CVE-2021-40178 : Security Advisory and Response

Zoho ManageEngine Log360 before Build 5224 allows stored XSS via the LOGO_PATH key value in the logon settings.

Understanding CVE-2021-40178

Zoho ManageEngine Log360 before Build 5224 is susceptible to stored XSS due to a vulnerability in the LOGO_PATH key value.

What is CVE-2021-40178?

CVE-2021-40178 is a Common Vulnerabilities and Exposures (CVE) entry that highlights the stored cross-site scripting (XSS) issue in Zoho ManageEngine Log360 before Build 5224.

The Impact of CVE-2021-40178

This vulnerability allows attackers to execute malicious scripts in the context of a user's session, potentially leading to unauthorized data access or manipulation.

Technical Details of CVE-2021-40178

Zoho ManageEngine Log360 before Build 5224 is affected by the following technical details:

Vulnerability Description

Stored XSS vulnerability through the LOGO_PATH key value in the logon settings.

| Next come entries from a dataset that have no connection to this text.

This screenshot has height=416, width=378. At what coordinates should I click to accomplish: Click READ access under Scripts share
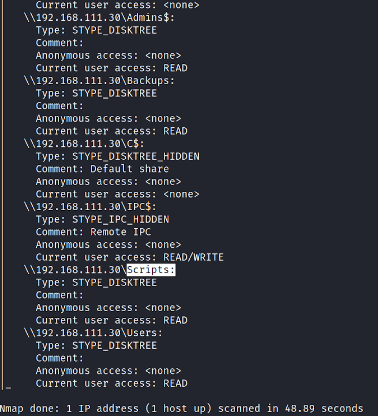[x=175, y=320]
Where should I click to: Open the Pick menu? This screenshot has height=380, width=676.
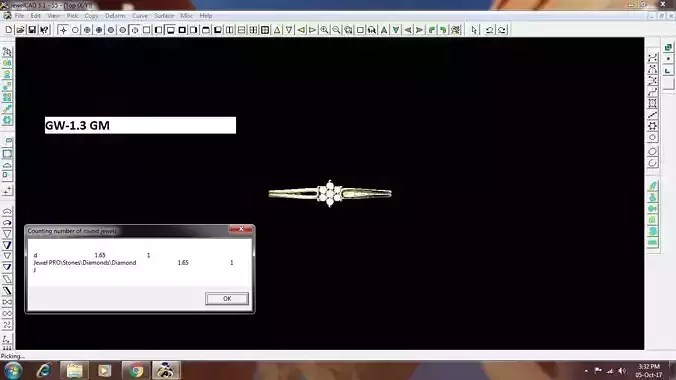click(x=72, y=16)
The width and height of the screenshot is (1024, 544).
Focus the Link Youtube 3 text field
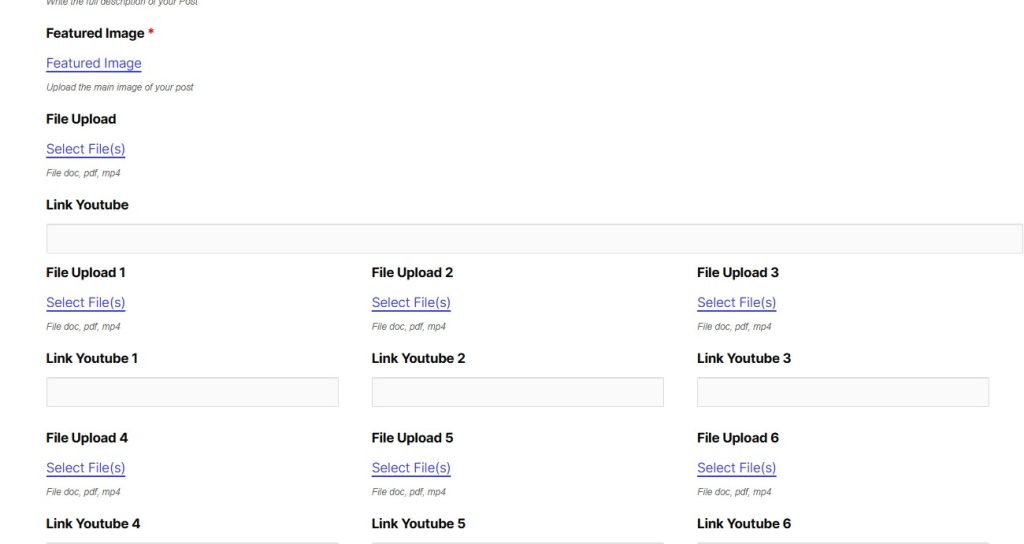842,392
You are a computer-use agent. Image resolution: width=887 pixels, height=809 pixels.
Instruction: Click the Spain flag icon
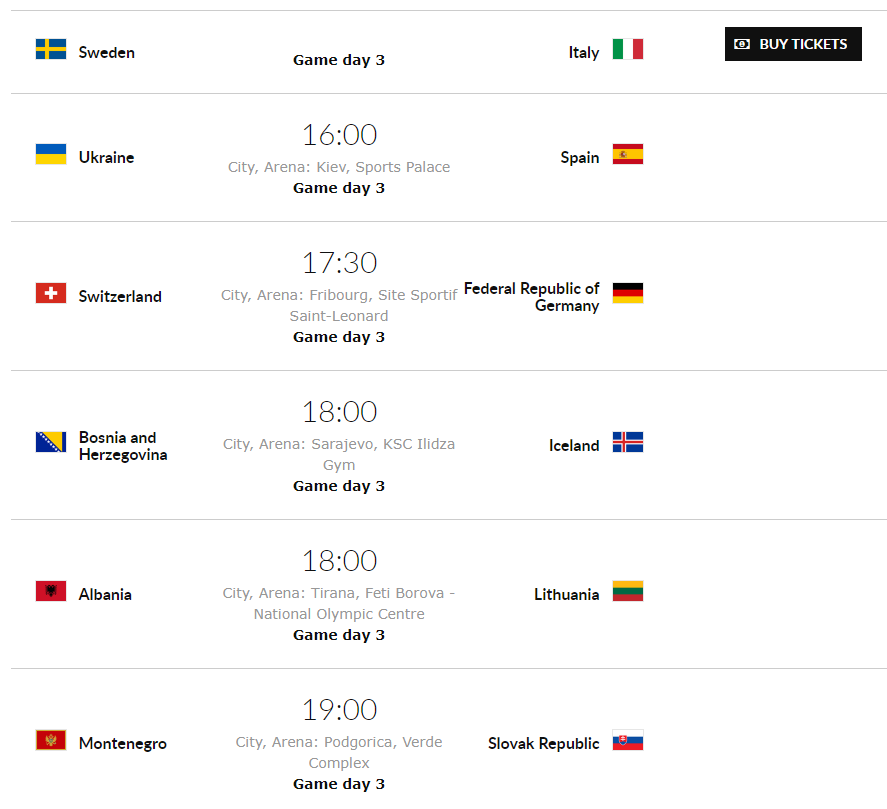coord(628,154)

Affected Systems and Versions

Product: Zoho ManageEngine Log360
Vendor: Zoho
Versions Affected: All versions before Build 5224

Exploitation Mechanism

Attackers can exploit this vulnerability by injecting malicious scripts into the LOGO_PATH key value, which are then executed when accessed by an authenticated user.

Mitigation and Prevention

It is crucial to take immediate steps to mitigate and prevent the impact of CVE-2021-40178:

Immediate Steps to Take

Update Zoho ManageEngine Log360 to Build 5224 or later.
Restrict access to the logon settings to authorized personnel only.
Implement input validation to sanitize user-supplied data.

Long-Term Security Practices

Conduct regular security assessments and penetration testing.
Educate users on the importance of identifying and avoiding malicious content.

Patching and Updates

Stay vigilant for security advisories from Zoho and apply patches promptly to address known vulnerabilities.